» **WORK ORDER**
Scan the entries for lines with the word "column" and copy those lines.

___

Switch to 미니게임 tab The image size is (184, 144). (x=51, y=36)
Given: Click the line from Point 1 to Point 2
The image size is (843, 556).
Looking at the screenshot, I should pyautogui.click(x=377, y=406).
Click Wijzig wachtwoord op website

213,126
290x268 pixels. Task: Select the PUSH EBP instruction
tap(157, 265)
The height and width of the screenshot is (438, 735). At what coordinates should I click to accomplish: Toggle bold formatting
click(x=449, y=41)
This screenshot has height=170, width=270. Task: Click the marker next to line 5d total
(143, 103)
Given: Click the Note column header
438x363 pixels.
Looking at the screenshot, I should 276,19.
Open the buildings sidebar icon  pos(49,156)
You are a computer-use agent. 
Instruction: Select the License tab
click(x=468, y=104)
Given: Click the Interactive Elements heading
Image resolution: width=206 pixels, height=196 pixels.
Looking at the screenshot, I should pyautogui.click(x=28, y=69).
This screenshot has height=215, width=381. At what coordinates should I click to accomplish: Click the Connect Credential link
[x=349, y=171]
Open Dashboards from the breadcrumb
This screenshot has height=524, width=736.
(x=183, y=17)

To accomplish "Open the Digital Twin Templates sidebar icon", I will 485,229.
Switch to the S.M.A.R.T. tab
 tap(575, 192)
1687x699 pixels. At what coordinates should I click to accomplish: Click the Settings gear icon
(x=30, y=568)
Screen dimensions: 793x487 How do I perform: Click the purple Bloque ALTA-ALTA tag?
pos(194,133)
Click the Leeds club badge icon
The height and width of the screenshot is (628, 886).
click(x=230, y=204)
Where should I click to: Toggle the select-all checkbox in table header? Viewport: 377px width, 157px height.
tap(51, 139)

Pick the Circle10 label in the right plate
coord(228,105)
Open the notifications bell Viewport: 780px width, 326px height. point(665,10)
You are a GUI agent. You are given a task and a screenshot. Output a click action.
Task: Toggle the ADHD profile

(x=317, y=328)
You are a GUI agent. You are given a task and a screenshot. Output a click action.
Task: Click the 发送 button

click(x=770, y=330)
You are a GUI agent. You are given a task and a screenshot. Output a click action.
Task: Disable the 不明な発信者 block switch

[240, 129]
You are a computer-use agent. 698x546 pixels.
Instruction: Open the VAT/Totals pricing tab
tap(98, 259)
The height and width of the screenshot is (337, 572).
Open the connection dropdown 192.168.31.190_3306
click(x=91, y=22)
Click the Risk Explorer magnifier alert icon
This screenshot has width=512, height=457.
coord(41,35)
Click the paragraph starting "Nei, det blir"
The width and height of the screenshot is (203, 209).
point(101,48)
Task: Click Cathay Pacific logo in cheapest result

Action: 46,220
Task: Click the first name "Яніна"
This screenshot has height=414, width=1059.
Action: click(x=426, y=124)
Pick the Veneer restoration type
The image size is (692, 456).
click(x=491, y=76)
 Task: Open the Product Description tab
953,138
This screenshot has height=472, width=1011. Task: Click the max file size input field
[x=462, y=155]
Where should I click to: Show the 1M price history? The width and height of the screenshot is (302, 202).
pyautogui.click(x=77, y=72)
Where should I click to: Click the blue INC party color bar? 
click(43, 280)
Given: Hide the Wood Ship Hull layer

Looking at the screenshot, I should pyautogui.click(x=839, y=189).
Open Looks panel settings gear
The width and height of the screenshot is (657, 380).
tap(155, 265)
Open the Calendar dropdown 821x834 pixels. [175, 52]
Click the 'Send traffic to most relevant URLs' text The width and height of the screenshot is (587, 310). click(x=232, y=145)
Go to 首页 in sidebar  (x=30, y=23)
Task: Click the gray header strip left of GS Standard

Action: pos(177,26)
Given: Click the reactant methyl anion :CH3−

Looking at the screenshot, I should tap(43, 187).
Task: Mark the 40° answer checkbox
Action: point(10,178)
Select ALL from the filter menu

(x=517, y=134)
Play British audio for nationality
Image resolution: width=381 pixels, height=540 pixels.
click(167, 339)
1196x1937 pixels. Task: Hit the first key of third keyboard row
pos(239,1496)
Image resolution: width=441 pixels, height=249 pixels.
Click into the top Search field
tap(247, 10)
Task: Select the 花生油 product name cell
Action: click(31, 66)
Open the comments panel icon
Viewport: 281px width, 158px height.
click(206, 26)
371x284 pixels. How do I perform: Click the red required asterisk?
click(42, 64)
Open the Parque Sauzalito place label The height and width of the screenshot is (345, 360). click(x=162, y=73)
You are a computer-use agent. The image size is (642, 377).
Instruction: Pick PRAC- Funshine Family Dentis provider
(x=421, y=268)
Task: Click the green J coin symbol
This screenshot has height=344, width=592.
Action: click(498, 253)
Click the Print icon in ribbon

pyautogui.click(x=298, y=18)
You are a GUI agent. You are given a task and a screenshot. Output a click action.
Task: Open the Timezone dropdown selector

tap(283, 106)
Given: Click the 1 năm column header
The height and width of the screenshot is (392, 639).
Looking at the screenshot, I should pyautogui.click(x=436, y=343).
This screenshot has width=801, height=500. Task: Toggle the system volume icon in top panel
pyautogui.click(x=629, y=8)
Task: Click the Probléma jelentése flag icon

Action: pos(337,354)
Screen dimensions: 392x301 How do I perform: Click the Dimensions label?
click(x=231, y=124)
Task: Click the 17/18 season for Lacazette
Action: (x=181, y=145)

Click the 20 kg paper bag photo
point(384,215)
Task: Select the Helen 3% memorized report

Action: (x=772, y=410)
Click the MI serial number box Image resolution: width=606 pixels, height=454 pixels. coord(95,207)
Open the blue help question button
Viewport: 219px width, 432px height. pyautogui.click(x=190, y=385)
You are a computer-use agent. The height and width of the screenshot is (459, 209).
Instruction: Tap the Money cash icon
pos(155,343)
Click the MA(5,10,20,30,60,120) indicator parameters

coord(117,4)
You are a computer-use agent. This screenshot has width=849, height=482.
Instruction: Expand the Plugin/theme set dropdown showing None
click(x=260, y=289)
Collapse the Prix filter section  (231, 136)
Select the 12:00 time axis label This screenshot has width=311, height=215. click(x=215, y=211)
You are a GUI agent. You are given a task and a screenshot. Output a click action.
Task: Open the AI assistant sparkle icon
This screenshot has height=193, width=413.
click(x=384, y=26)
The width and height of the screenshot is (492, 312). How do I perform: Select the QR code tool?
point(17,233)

___

» **RESPONSE BOX**
Given: Click the Note column header
Given: Click the 1 năm column header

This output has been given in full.